Last week the government announced they would be dropping the idea of extending the law to adults, saying both CEGEP students and adult- and vocational-education students can continue to study in the language of their choice, unencumbered by the law, which streams students based on their parents' education.
We argued then that the idea was one that would not likely pass in the National Assembly or pass muster at the court level.
Well, we were right on the former count and now don't have to consider the latter, after the PQ's minority government decided not to test oppositions parties' resolve in Quebec City and dropped the idea of restricting CEGEP admissions at English colleges to only those students who qualified for English schooling under Bill 101. It's a compromise that allows the PQ to maintain their nationalist credentials without having to squeeze the toothpaste back into the tube if and when the inevitable court challenge overturned the law – which it inevitably would have. A law telling kids where to go to school sort-of makes sense in our hyper-sensitive-to-language province, but telling adults where they can learn is a little too restrictive. The notion is doubly galling given the PQ's raison d'etre is based in self-determination – and that runs counter to the proposal to get Bill 101 extended to post-secondary education.

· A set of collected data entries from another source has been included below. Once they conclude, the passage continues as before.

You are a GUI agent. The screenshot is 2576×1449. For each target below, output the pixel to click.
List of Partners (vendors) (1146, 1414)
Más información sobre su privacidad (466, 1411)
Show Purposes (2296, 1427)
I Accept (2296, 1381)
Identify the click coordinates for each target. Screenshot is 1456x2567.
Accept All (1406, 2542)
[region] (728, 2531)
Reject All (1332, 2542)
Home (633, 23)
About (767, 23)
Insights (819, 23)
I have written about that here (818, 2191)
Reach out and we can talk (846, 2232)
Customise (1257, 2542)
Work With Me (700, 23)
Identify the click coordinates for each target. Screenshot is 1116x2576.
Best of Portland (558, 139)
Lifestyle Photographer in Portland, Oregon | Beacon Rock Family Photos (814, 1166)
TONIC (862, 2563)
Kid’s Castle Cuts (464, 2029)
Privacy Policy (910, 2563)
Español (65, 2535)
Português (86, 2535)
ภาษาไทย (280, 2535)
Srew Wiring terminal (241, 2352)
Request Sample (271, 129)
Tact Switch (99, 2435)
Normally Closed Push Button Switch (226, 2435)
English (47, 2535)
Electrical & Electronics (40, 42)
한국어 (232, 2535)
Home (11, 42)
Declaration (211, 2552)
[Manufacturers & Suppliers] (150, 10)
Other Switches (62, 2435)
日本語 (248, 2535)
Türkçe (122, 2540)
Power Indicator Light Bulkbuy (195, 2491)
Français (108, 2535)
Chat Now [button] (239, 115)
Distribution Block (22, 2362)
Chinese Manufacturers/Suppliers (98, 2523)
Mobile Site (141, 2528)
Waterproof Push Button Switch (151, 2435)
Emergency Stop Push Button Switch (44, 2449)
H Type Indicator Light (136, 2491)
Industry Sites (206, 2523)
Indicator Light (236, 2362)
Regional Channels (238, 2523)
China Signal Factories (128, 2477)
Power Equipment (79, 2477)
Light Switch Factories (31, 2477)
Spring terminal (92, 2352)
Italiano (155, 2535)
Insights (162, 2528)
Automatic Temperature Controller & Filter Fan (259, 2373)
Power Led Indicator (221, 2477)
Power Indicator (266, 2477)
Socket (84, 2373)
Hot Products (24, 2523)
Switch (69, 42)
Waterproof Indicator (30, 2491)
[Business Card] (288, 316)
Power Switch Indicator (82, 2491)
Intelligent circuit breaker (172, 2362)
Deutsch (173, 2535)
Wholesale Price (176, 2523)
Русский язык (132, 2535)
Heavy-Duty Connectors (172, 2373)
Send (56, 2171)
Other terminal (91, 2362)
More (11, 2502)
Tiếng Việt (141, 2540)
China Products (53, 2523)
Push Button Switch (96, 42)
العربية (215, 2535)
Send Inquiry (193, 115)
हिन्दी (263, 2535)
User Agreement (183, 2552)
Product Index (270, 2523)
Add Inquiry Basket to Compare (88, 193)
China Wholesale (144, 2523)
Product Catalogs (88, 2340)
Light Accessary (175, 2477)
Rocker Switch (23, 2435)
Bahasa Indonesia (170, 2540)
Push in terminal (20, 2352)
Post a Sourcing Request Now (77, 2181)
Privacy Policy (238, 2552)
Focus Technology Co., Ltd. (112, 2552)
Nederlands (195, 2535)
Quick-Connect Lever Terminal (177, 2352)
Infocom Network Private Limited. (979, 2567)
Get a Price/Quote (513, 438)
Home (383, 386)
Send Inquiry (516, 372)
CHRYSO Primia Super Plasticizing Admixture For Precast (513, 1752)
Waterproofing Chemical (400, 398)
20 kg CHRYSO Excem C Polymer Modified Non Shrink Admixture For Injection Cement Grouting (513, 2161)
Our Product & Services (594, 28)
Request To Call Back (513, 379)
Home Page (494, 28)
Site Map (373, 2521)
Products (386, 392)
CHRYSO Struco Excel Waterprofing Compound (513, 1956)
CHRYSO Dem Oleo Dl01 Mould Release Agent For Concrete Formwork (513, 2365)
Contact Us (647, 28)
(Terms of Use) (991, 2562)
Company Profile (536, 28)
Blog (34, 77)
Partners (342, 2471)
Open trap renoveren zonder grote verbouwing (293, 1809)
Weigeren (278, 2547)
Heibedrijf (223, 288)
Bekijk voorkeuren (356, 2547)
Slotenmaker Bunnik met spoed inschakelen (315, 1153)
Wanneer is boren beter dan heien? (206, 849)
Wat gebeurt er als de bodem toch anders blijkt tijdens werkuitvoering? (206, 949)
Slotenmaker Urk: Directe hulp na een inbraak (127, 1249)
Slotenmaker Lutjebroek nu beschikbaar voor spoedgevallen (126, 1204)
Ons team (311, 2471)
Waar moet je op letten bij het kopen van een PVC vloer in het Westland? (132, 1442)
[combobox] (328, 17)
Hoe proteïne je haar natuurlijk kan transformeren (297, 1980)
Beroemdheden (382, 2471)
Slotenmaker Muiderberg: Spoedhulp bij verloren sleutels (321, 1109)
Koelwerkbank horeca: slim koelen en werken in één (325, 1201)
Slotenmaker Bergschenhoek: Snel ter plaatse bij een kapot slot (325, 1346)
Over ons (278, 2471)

Extending Bill 101 to small businesses with less than 50 employees is low-hanging fruit for the provincial government – but it occurs to us that the enforcement of that law might prove more problematic than the passing of the law. The province's Office Quebecoise de la Langue Francaise (OQLF) is locked in a pitched court battle with a number of international retailers who are fighting the OQLF's new 'interpretation' of sign laws, which the language cops say obliges major retailers like Wal-mart to have a French descriptor in front of their names, like 'Magasin Wal-Mart' or 'Cafe Starbucks,' while reps for the retail chains say the law says no such thing. It will be very interesting court battle – and from here, it looks like how that turns out will have a big impact on West Island businesses, especially those that are operating at or around the magical 11-employee level.